--- START Data in this exercise ---

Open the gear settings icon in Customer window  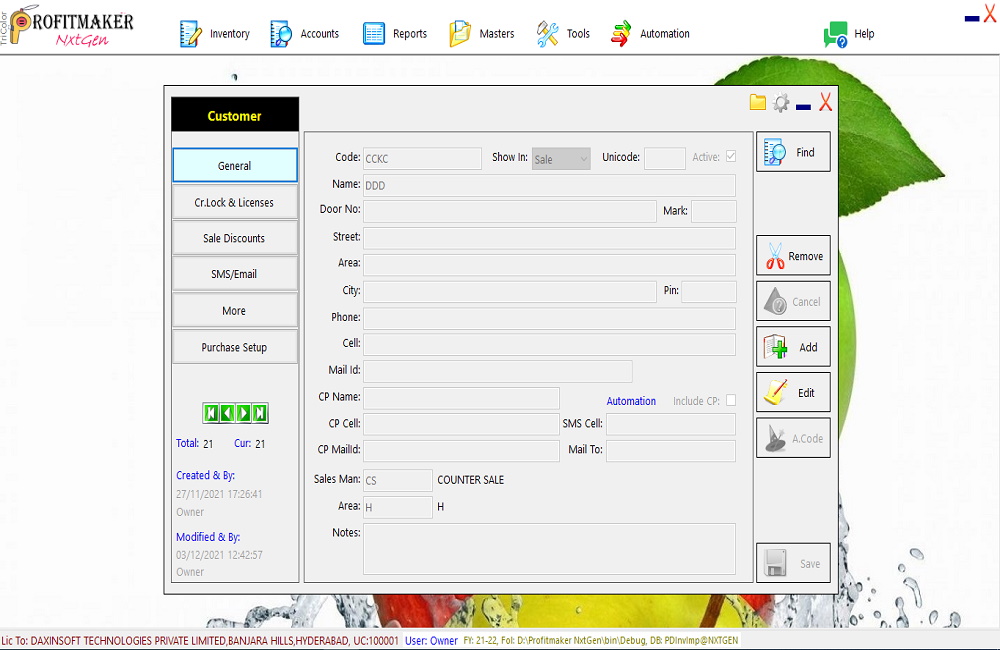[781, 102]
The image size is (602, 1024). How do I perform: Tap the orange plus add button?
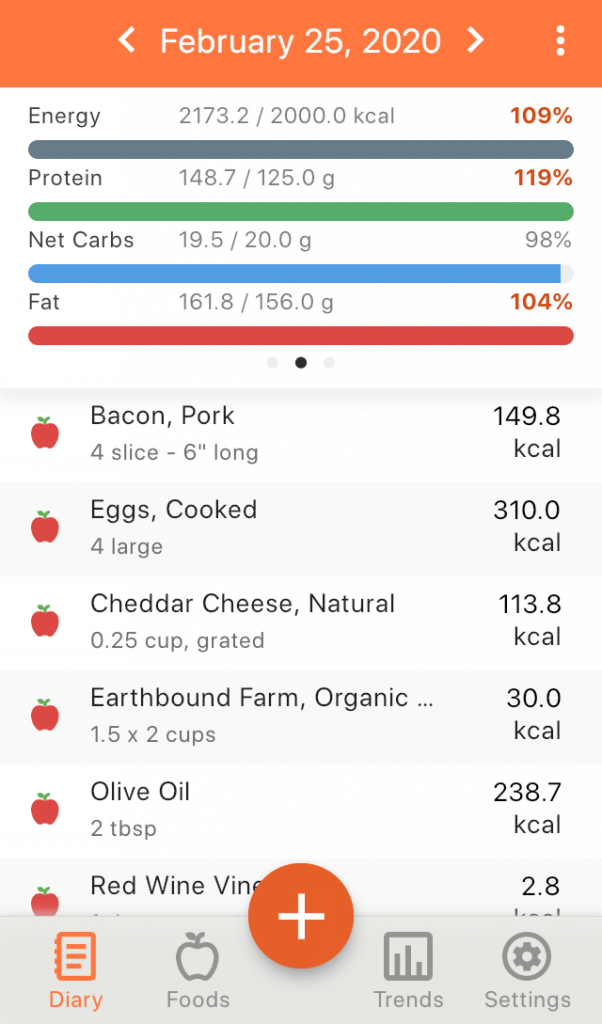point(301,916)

--- END Data in this exercise ---
--- START Data in this exercise ---

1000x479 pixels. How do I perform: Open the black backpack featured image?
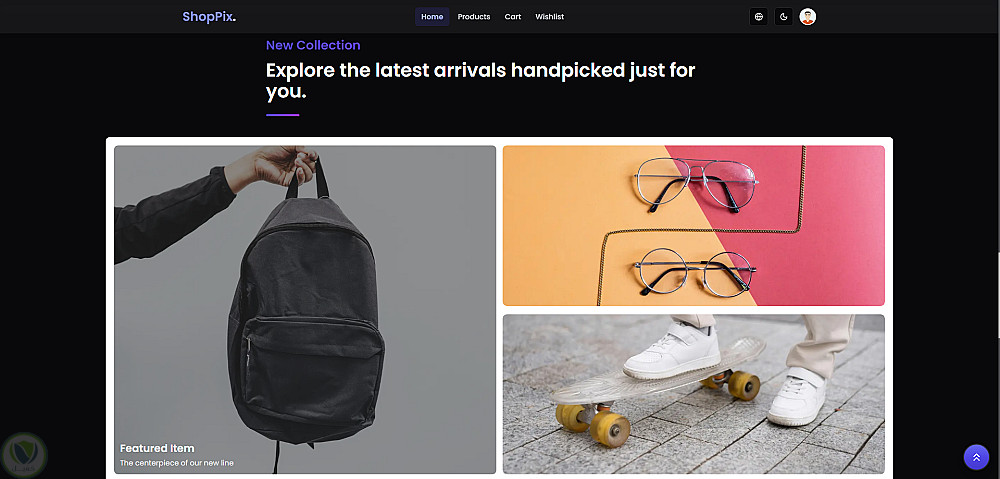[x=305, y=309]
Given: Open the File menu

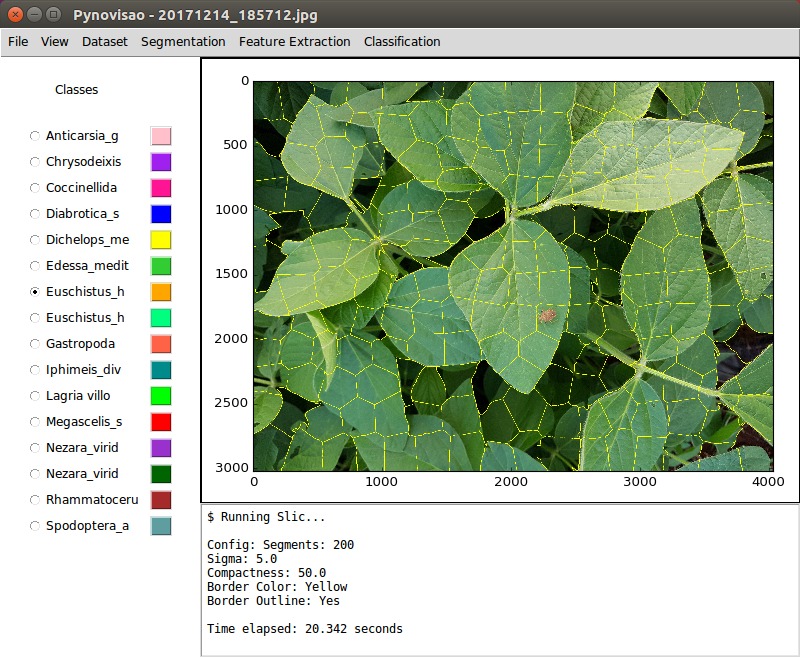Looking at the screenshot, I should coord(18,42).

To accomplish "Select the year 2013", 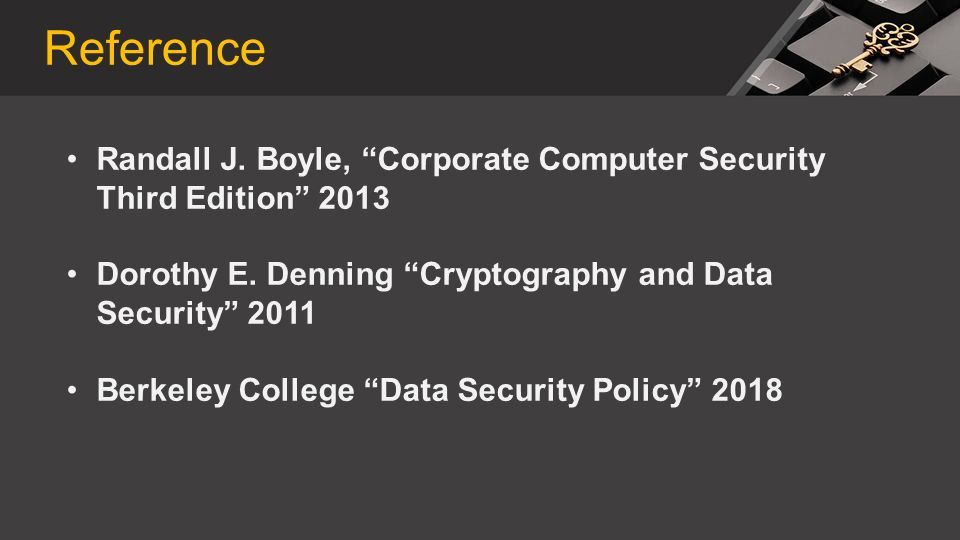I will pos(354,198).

--- END Data in this exercise ---

→ **The exercise**: Render the stretch from the line containing "The image size" through the line containing "point(301,916)" as a Markdown table with the columns "Number" and "Line", skipping blank lines. Leave the pictures out of your answer.

→ **The result**:
| Number | Line |
|---|---|
| 1 | The image size is (602, 1024). How do I perform: Tap the orange plus add button? |
| 2 | point(301,916) |